— WHAT THE TASK REQUIRES —
Carry on the blog post about baking an Opera cake for the Clandestine Cake Club, picking up right after its last sentence.

— SOURCE PASSAGE —
Sunday, 22 April 2012

Opera Cake - Clandestine Cake Club Headingley

This is a cake for a Clandestine Cake Club event. The theme was 'Je Ne Sais Quoi - all things French' and after a bit of research, I decided to make an Opera Cake. This is the first cake recipe I feel I truly 'own' having adapted, merged and quite frankly, just winged it in places to create this cake (all based on the general principles of an Opera cake). I think there is a parallel that can be drawn with the work I used to do, in lab-based research. Once you understand the principles behind a protocol (or recipe) and why each step is there, that's when you can start to modify it for your own purposes. (Also for anyone familiar with lab work - if you can put together a Western blot, an Opera cake is, well, a piece of cake!)

This Clandestine Cake Club meeting was held at The Bowery in Headingley, and was quite a bit smaller than the last event I attended (I'm sure the truly horrible weather contributed to several cancellations, but an evening with coffee and cake in a snug coffeeshop was perfect!). 6 cakes, and 8 people in total meant we all got to try each cake, so I didn't have any regrets about being too full with 10 cakes still to try this time!
The spread of cakes - a cake version of a Tarte Tatin arrived still warm a few minutes after I took this picture, bringing the total to 6 cakes. The quite unusual Dan Lepard fig, red wine and honey loaf was probably my favorite, though the profiterole cake was lovely, and the other chocolate cakes were both gorgeous!
Opera cakes are quite impressive, and I was rather surprised by how easy it actually was - each individual element is something most people who bake will have made before, and assembling it is not as fiddly as you might think - the trick is in cutting the edge off the cake at the end, leaving a lovely neat profile, and eliminating untidy edges.

— DATASET EXTRACT —
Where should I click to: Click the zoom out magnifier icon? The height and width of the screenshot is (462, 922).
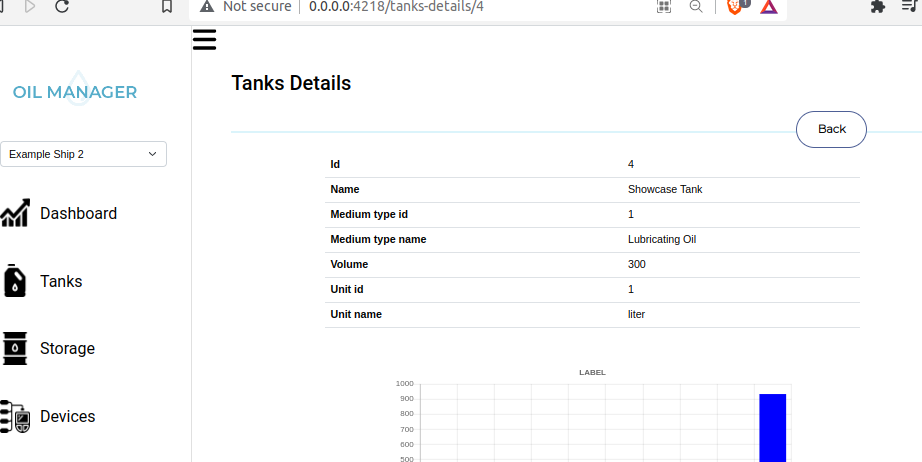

==

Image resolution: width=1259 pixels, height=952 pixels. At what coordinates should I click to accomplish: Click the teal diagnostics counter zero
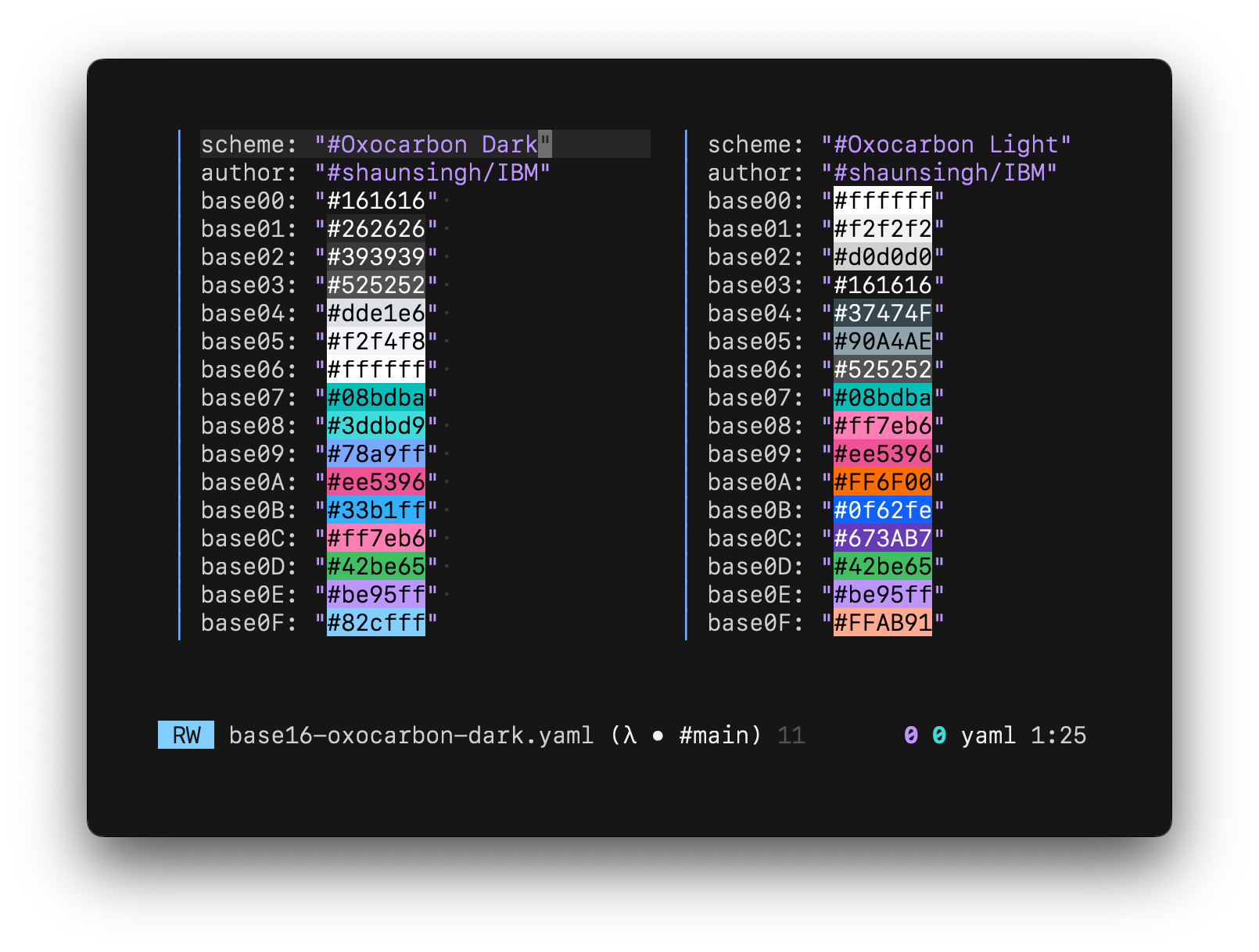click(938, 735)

— EXERCISE RESULT —
Don't be put off by the long list of ingredients/elements of the cake - the syrup and buttercream can both be made while the sponge is baking, and the ganache is very quick to make too.

Chocolate/almond sponge
4 eggs
220g butter
220g caster sugar
55g ground almonds
165g self raising flour
1tsp baking powder
4 Tbsp cocoa powder

Spoon a thin layer of the mixture into a greased, lined square/rectangular cake tin. You want this to be about 5mm thick or so - I used about 1/3 of the mix in a 10 x 6.5 inches (25x16cm). Try to get the top as smooth as possible, and the layer of batter as evenly spread - otherwise you will end up with a wonky cake! Bake at 180ºC for about 8-10 minutes - once the top looks cooked, you're probably about right - keep an eye on it and use a toothpick to check. I only have one tin the right size, so cooked the 3 layers one after the other, and that worked well. Once you take a layer out of the oven, use the greasproof paper to lift it out of the tin, and leave on a wire rack to cool.

Coffee syrup
150ml caster sugar
150ml water
2 heaped teaspoons instant coffee

Boil sugar and water together in a pan until the sugar has dissolved, add coffee powder and allow to cool. Reserve a little syrup for the buttercream.
Turn the cooled sponge layers over and remove the greaseproof paper, then pour the syrup over the sponge layers - the better coverage you can get the better.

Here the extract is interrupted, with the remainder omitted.